What is the formula to calculate the maximum height reached by a ball in projectile motion?

The formula to calculate the maximum height (H) reached by a ball in projectile motion is given by: \( H = \frac{v_0^2 \sin^2(\theta)}{2g} \), where \( v_0 \) is the initial velocity, \( \theta \) is the angle of projection, and \( g \) is the acceleration due to gravity (approximately 9.81 m/s²).

How do you derive the maximum height formula?

The maximum height formula is derived from the kinematic equations. At maximum height, the vertical component of the velocity becomes zero. Using the equation \( v_y^2 = v_{0y}^2 - 2gH \) and setting \( v_y = 0 \), we get \( 0 = v_0^2 \sin^2(\theta) - 2gH \). Solving for H yields \( H = \frac{v_0^2 \sin^2(\theta)}{2g} \).

What initial conditions are needed to calculate the maximum height?

To calculate the maximum height, you need to know the initial velocity (\( v_0 \)), the angle of projection (\( \theta \)), and the acceleration due to gravity (\( g \)). These parameters allow you to use the formula \( H = \frac{v_0^2 \sin^2(\theta)}{2g} \).

How does the angle of projection affect the maximum height?

The angle of projection (\( \theta \)) significantly affects the maximum height. The height is maximized when the angle is 90 degrees (i.e., the ball is thrown straight up). For other angles, the maximum height is reduced according to the \( \sin^2(\theta) \) term in the formula \( H = \frac{v_0^2 \sin^2(\theta)}{2g} \).

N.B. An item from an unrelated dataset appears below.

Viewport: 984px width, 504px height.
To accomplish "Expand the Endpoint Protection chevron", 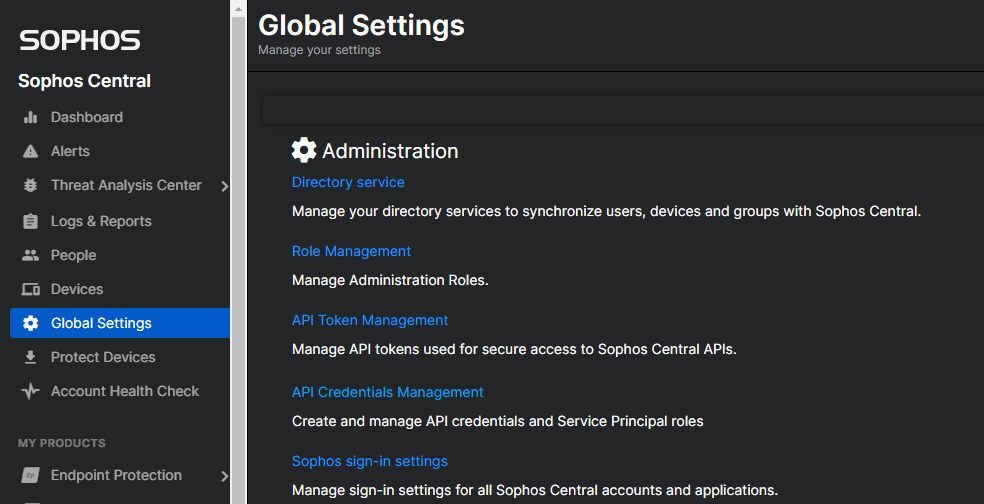I will click(224, 476).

Can air resistance be neglected when calculating the maximum height?

In basic kinematic calculations, air resistance is often neglected to simplify the problem. This assumption is reasonable for small, dense objects moving at moderate speeds. However, for more accurate results, especially for objects with significant air drag, air resistance should be considered, which complicates the calculations.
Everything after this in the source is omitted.